- **GIVEN TASK 1**
Copy the passage on fee agreements word for word, between "Form of Fee" and "4th Cir. 2000).", inclusive.

- **SOURCE PASSAGE**
Form of Fee Agreements
Although this rule mandates only that contingent fee agreements be set forth in writing, see Louisiana Rule 1.5(c), the preferred practice is to memorialize all fee arrangements with new clients in writing before, or within a reasonable time after, commencing the representation. See also La. Rules of Professional Conduct Rule 1.5(b) (2004). Courts construe any ambiguity in a fee agreement against the lawyer who drafted the agreement. See Classic Imps., Inc. v. Singleton, 765 So. 2d 455, 459 (La. Ct. App. 4th Cir. 2000).
The factors enumerated in this rule that bear on the reasonableness of fees exist to further three important policies: (1) to ensure that lawyers permit their clients to make voluntary and informed decisions regarding fee arrangements; (2) to ensure that lawyers collect fees that are comparable to those collected by comparable lawyers providing comparable services; and, (3) to prevent otherwise reasonable fee agreement from becoming unreasonable due to subsequent events. See Restatement (Third) of the Law Governing Lawyers § 34 cmt. c (2000). Although an unreasonable fee may lead to discipline, issues regarding the reasonableness of legal fees arise more commonly when a court[*1. For reported decisions discussing the principles governing a federal court's review of legal fees for reasonableness, see LP&L v. Kellstrom, 50 F.3d 319, 324 (5th Cir. 1995); Brown v. Sea Mar Mgmt., LLC, 2006 WL 3328194 (W.D. La. Nov. 15, 2006).*] is called upon to award attorneys’ fees pursuant to law or contract, or to reduce an allegedly excessive fee. See, e.g., Town of Mamou v. Fontenot, 816 So. 2d 958 (La. Ct. App. 3d Cir. 2002). Courts may inquire into the reasonableness of fees as part of their inherent authority to regulate the lawyers who practice before them. See Succession of Bankston, 844 So. 2d 61, 64 (La. Ct. App. 1st Cir. 2003); La. Dept. of Transp. & Dev. v. Williamson, 597 So. 2d 439, 441-42 (La. 1992); see also Saucier v. Hayes Dairy Prods., Inc., 373 So. 2d 102 (La. 1978). Moreover, courts retain this authority even when a fee-award is fixed by statute or contract. See Rivet v. La. Dept. of Transp. & Dev., 680 So. 2d 1154, 1161 (La. 1996); Warner v. Carimi Law Firm, 678 So. 2d 561 (La. Ct. App. 5th Cir. 1996); People’s Nat’l Bank of New Iberia v. Smith, 360 So. 2d 560 (La. Ct. App. 4th Cir. 1978). Courts, however, must temper their reasonableness review “with restraint, especially when the parties have signed a contract which memorializes the terms of their agreed-upon relationship.” See, e.g., Gold, Weems, Bruser, Sues & Rundell v. Granger, 947 So. 2d 835 (La. Ct. App. 3d Cir. 2006); Drury v. Fawer, 590 So. 2d 808, 810 (La. Ct. App. 4th Cir. 1991).

- **EXERCISE MATERIALS**
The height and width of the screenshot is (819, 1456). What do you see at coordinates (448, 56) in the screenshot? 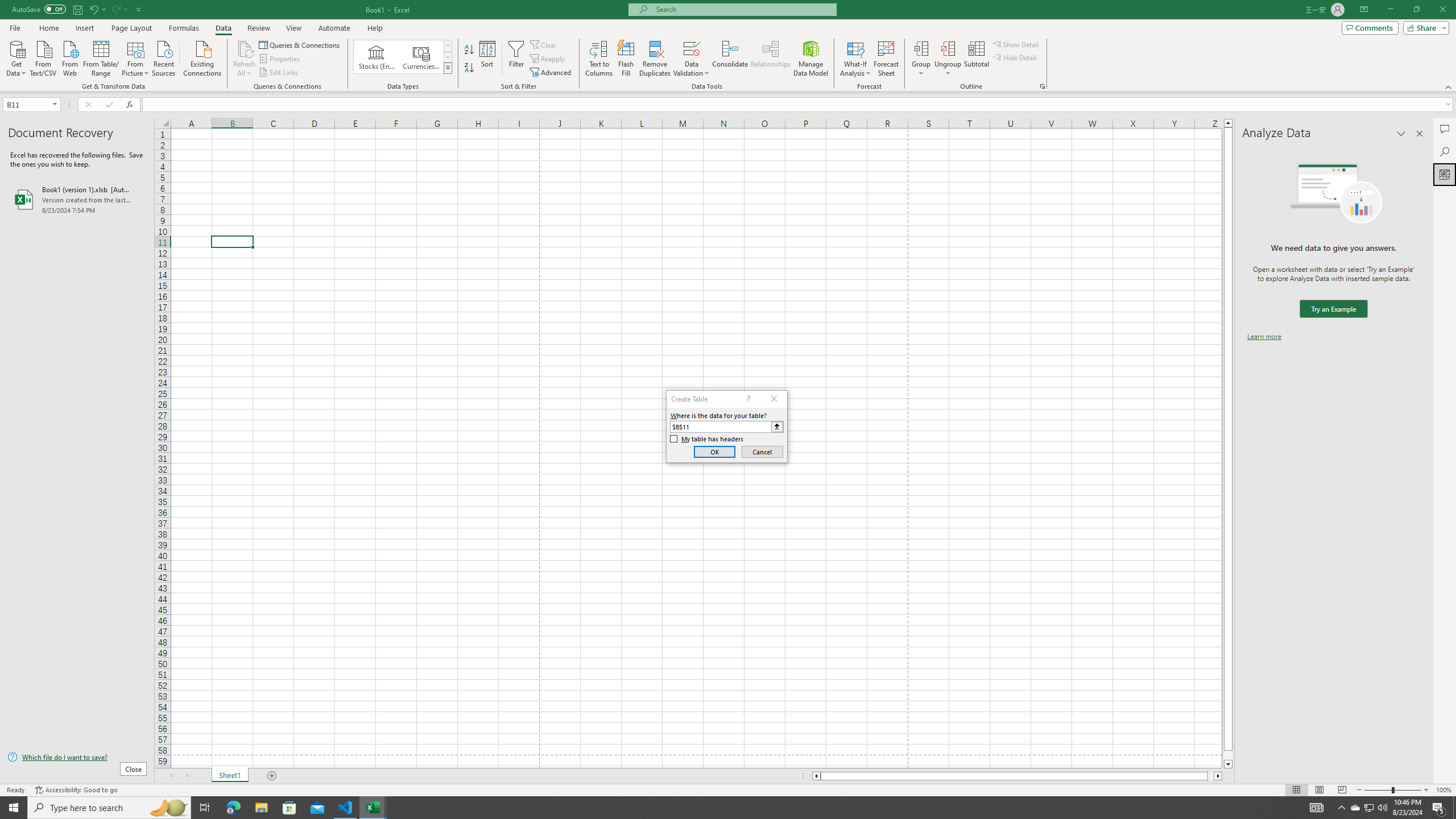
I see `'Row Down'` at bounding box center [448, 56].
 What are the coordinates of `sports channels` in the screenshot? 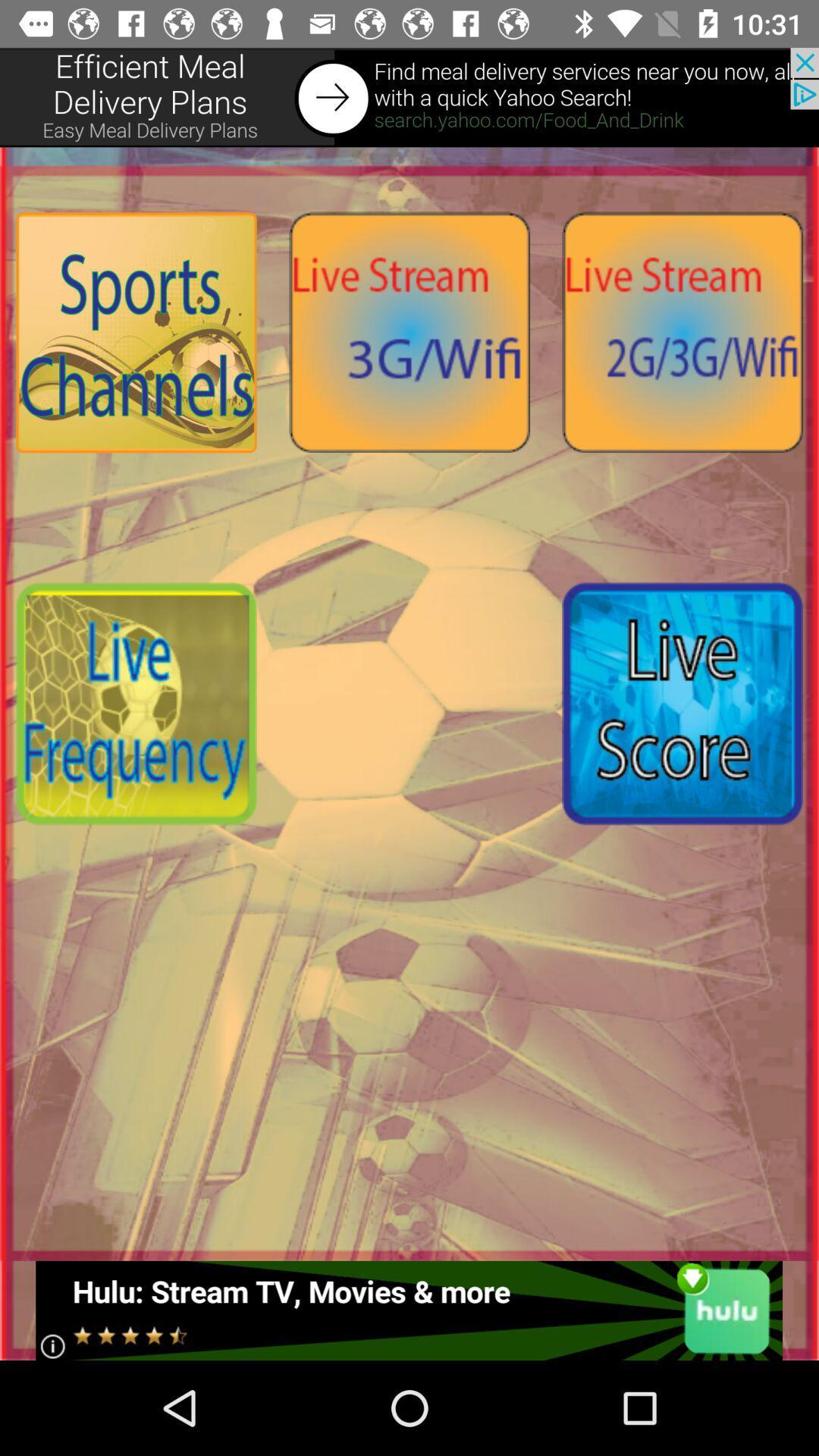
--
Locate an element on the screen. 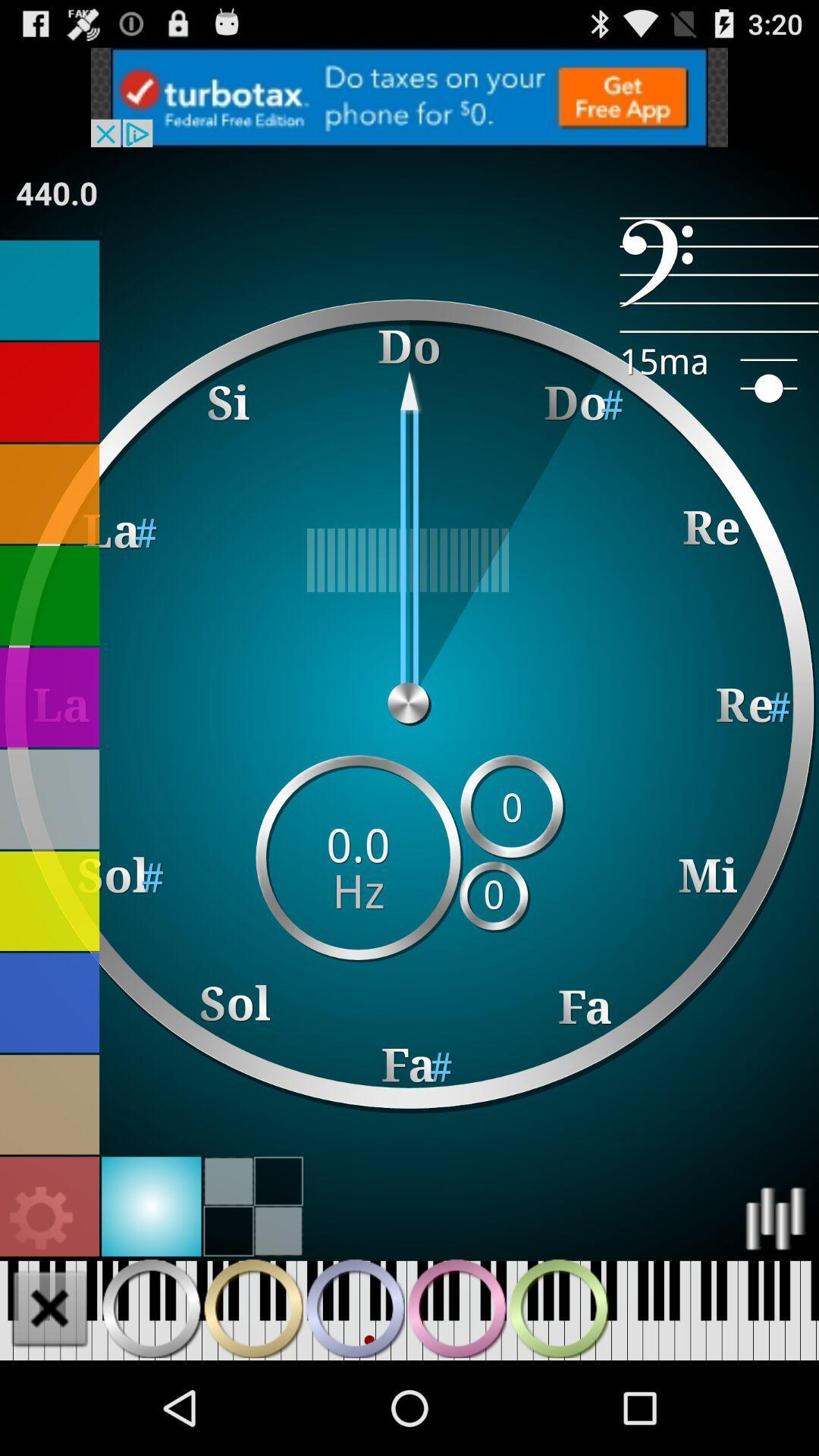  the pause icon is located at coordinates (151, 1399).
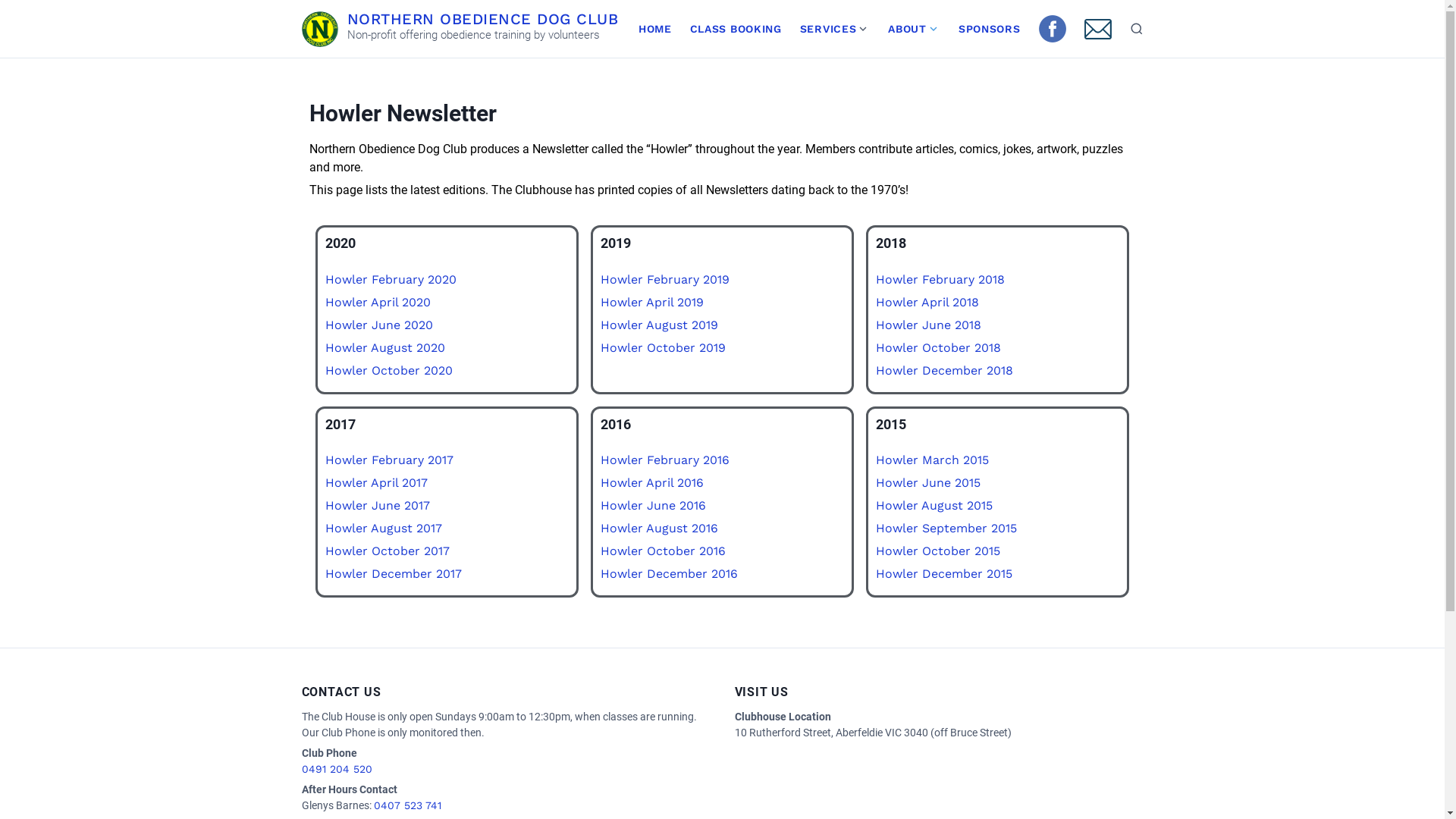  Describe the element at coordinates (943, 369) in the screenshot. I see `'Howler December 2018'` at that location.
--
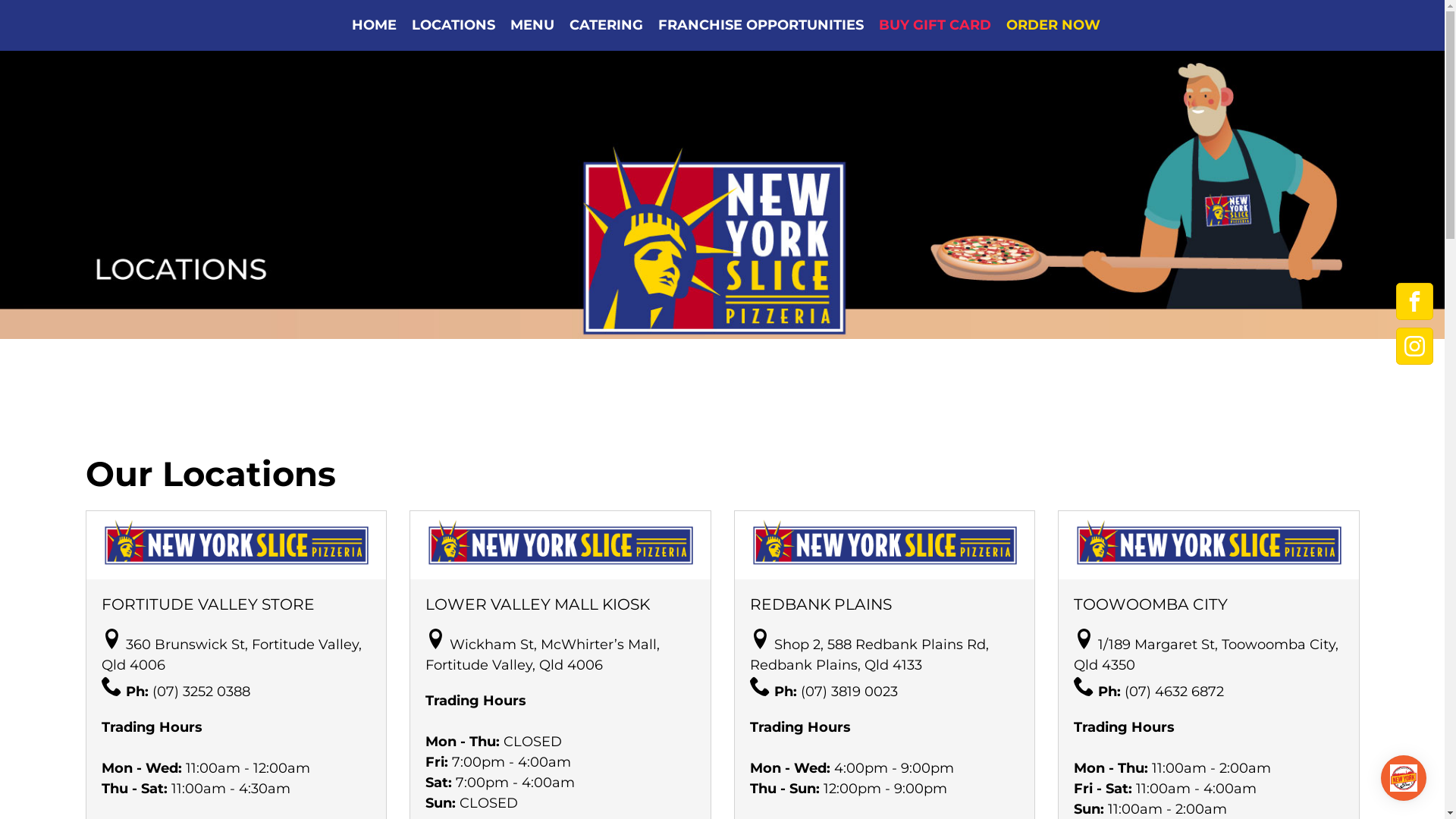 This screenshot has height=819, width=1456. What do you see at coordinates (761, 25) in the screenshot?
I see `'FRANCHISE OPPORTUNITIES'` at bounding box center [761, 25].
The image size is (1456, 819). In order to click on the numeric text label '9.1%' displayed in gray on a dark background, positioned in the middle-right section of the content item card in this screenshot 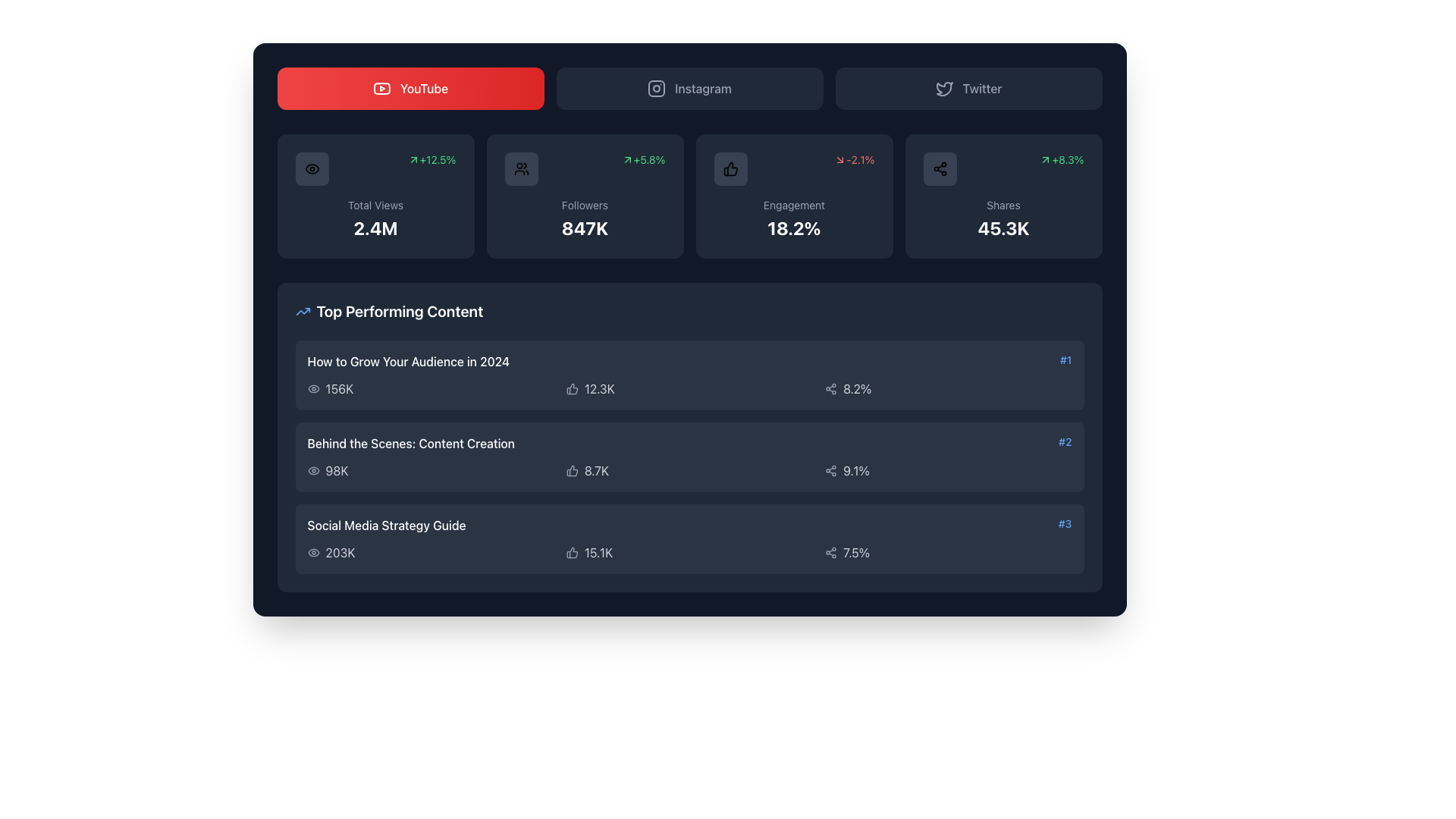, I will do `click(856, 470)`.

- **GIVEN TASK 2**
Repeat the records between the lines holding "The height and" and "What are the", inclusive, exactly as they appear, and leave the pictures out of your answer.

- **WRITTEN RESPONSE 1**
Form of Fee Agreements
Although this rule mandates only that contingent fee agreements be set forth in writing, see Louisiana Rule 1.5(c), the preferred practice is to memorialize all fee arrangements with new clients in writing before, or within a reasonable time after, commencing the representation. See also La. Rules of Professional Conduct Rule 1.5(b) (2004). Courts construe any ambiguity in a fee agreement against the lawyer who drafted the agreement. See Classic Imps., Inc. v. Singleton, 765 So. 2d 455, 459 (La. Ct. App. 4th Cir. 2000).

- **WRITTEN RESPONSE 2**
The height and width of the screenshot is (819, 1456). What do you see at coordinates (448, 56) in the screenshot? 
I see `'Row Down'` at bounding box center [448, 56].
 What are the coordinates of `sports channels` in the screenshot? 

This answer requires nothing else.